Health Care in the Information Society by David Ingram

Attention all health informatics enthusiasts! Prof emeritus David Ingram has written a book on the history of computing in healthcare called ‘Health Care in the Information Society’, and needs our help to bring it to the masses.

David is a founding member of openEHR [1], who has played a significant role in the development of health informatics education and research in the UK. He has spent three years compiling this fascinating look at the development of computer science and information technology in the healthcare industry. His book not only provides a personal perspective on the past 75 years of the Information Age but also offers an optimistic and forward-looking view of what’s to come, and promises to be a valuable resource for anyone interested in the history and philosophy of science as well as those working in health informatics today.
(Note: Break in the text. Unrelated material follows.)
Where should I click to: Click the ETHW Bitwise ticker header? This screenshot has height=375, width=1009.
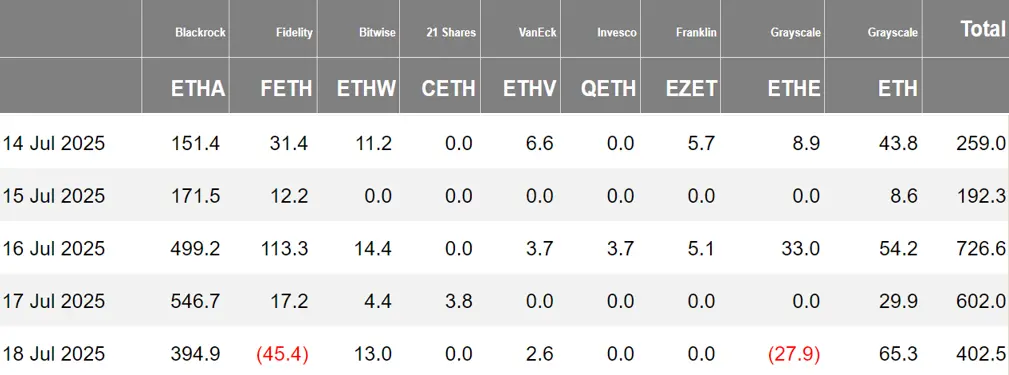366,89
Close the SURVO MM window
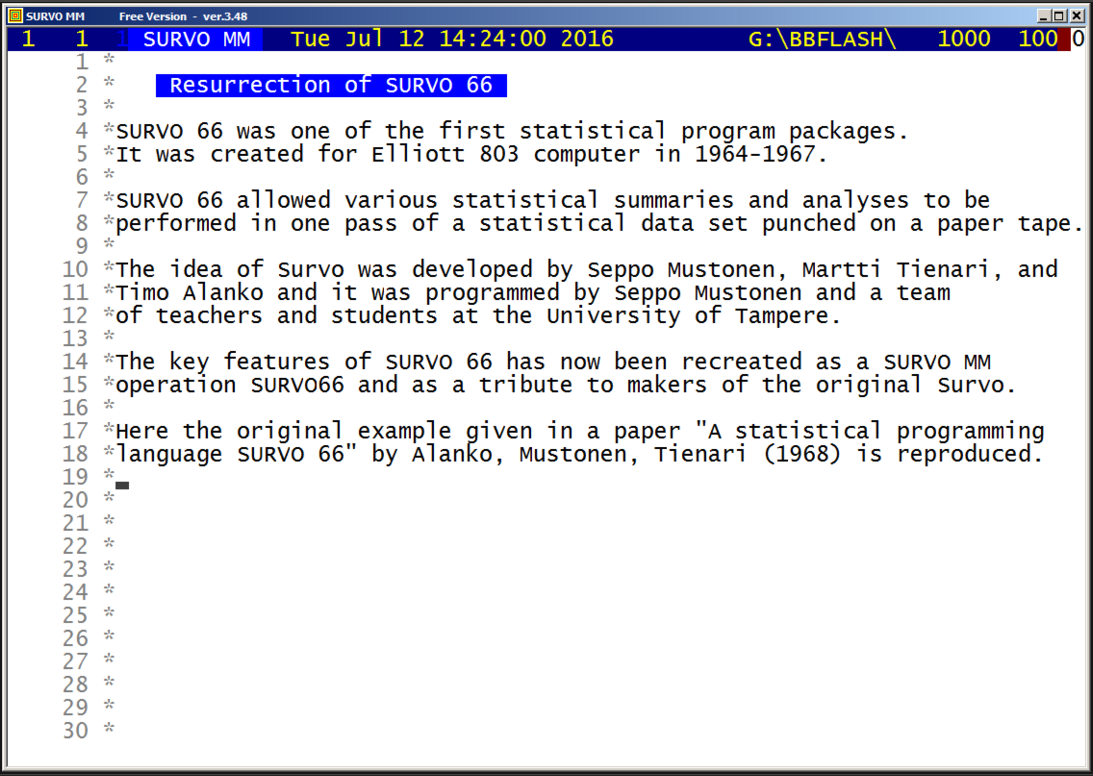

The book draws together the history of people, ideas, and events, from times before the computer and connecting with the foundations and development of computer science and information technology. It surveys the often-anarchic transition of life science, medicine, and health care into the past seventy-five years of the Information Age – an era that David’s life and career have exactly mapped against. It provides an overarching view and clarity on our applied domain which for many of us is defined by its grand challenges and seeming intractability.

To make this book accessible to as many people as possible, David has chosen to go the open access route through OpenBookPublishers (OBP) in Cambridge. While this means the book will be free to download, David will need to cover the OBP costs himself. As an open-access author, he neither receives nor seeks remuneration for his work.